An industry official said OMCs were reluctant since any agreement signed with the producers would hold them responsible for depositing payments towards loans taken for setting up ethanol units in an escrow account. “No one wants additional responsibility thrust on them. This happened with the power agreements too a decade ago,” the official said on condition of anonymity. OMCs, when contacted, did not respond until this report went to print.

While sugar mills and ethanol manufacturers have contracted to supply 346 crore litres of ethanol in the current oil marketing year (December 2020 to November 2021) till August 16, the target for the next season is 450 crore litres, adequate for 10 per cent blending.

Banks’ norms

In January this year, the State Bank of India (SBI), on being asked by the government, came out with guidelines and standard operating procedures (SOPs) for offering term loans to the standalone ethanol distilleries for producing ethanol for fuel blending. Many other banks, too, adopted the same guidelines and SOPs. As per these norms, banks said they are willing to give loans with several concessions such as five per cent collateral security as well as at a better debt-equity ratio (promoters’ contribution as low as five per cent) if there is a tripartite agreement between the bank (lender), the project developer (borrowers) and OMC (buyer).
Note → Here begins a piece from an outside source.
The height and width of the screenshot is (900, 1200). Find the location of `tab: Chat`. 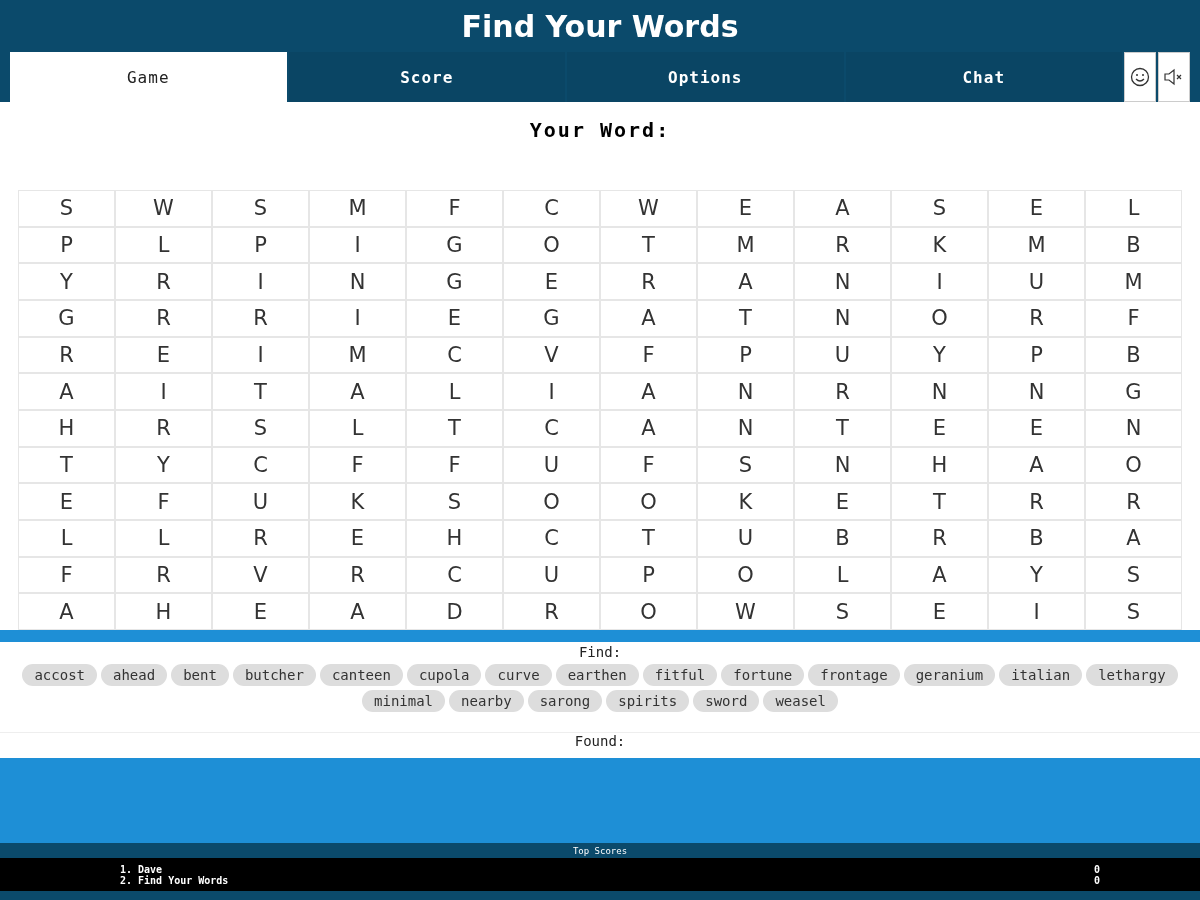

tab: Chat is located at coordinates (984, 77).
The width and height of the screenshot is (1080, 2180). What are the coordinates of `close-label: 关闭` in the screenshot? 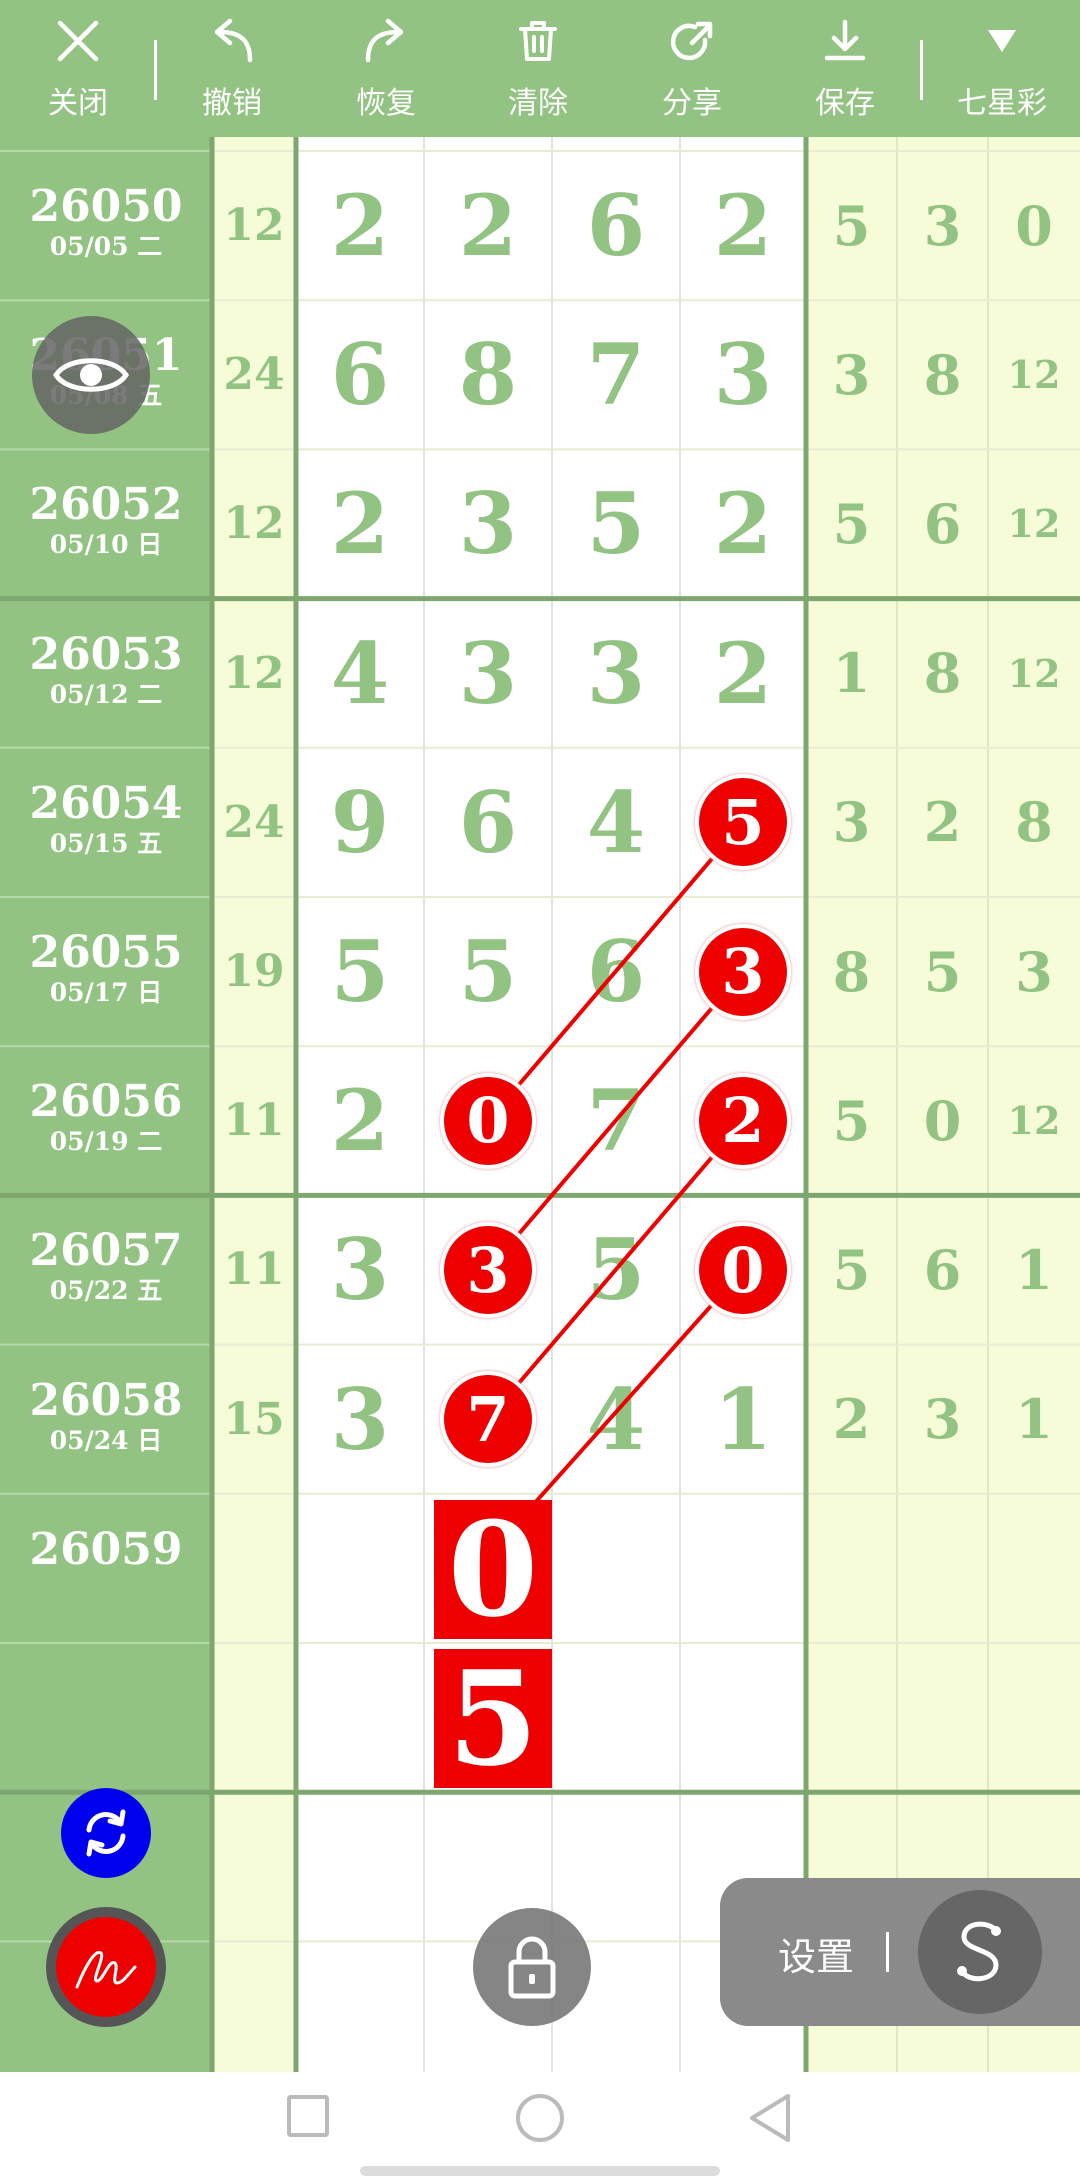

The only condition that the banks put forward was that the project developer should procure a PA from the OMCs. According to an industry source, the PA should vouch that the OMC would be buying at least that much quantity of ethanol that is required to cover the repayment instalment and the agreement should cover the entire period of the loan.

Win-Win for all

As worked out, the OMC will deposit the payment toward ethanol purchase in an escrow account from which the bank will recover the instalment before the releasing the balance to the firm. “This is a win-win situation for all. The government, which is keen to have more ethanol blending in fuel, would have better supply of the alternative fuel while many sugar mills whose account books are not good for a variety of reasons would have got cheaper loans for setting up ethanol plants. Banks, too, would benefit because their repayment is assured,” the source said.

The grouse of the mills, as expressed by ISMA in its letter, was that even though the Ministry has approved issuing of expression of interest (EoI) by the OMCs for these PAs, the oil firms were still not coming forward to do it.